Contrary to both the international and regional policies of Skål, which promote full equality including gender, Ahuva perceives a great deal of male chauvinism in Eilat.  "Women's accomplishments are not recognised in Eilat," she says. "Women are met with the ‘glass ceiling' in business here.  With the exception of the hotels, and even that is fairly recent, a woman cannot get to the top in a business unless the business is one she has created herself." Which is exactly what Ahuva did and continues to do.  But the ‘old boys' club' mentality in Eilat that at best condescends to women and at worst closes them out, annoys her.  She knows many qualified women like herself in business or tourism who do not get the opportunity to actualise their abilities.  The loss is not just to the women who want to advance, it is to the city as a whole.  "Eilat can lose good people if they do not get the recognition due their efforts and the support to help promote and implement them."

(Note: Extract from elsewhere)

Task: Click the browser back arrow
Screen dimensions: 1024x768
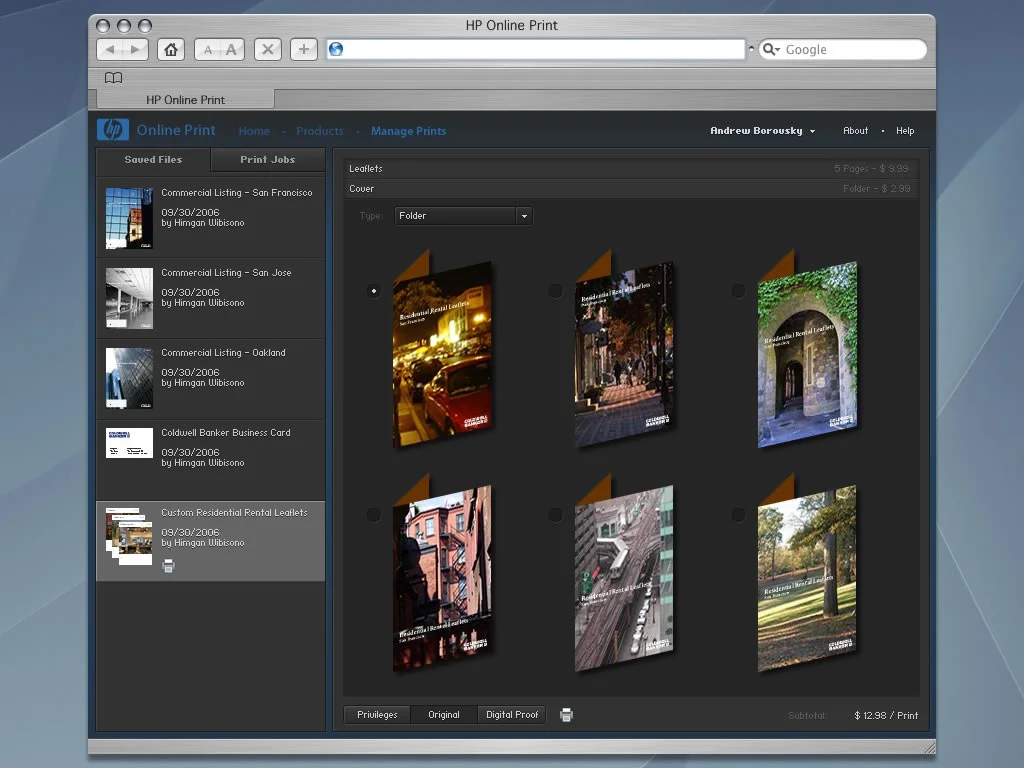Action: click(110, 49)
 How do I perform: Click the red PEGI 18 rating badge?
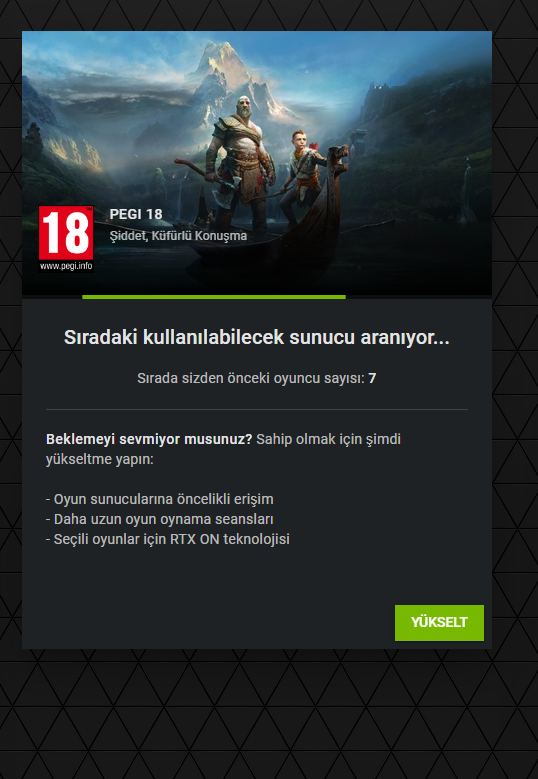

Ahuva does not seek the limelight, and in fact she told me this is the first interview she's granted in spite of requests from various media over the years.  When asked why she agreed to Eilat Today's, she said that it was for basically two reasons.  One is that because the article will be in English, she feels it can reach a larger audience to help her ‘spread the word':  Instead of devoting any time at all to talk about her business, even if it meant a bit of inherent ‘free advertising', Ahuva preferred to promote Skål and its goals.  The other was the more general scope of the interview we intended.  Ahuva has a lot to say and a lot of insight and experience in tourism to offer the city, and we are happy that she agreed to discuss it with us and share it with our readers.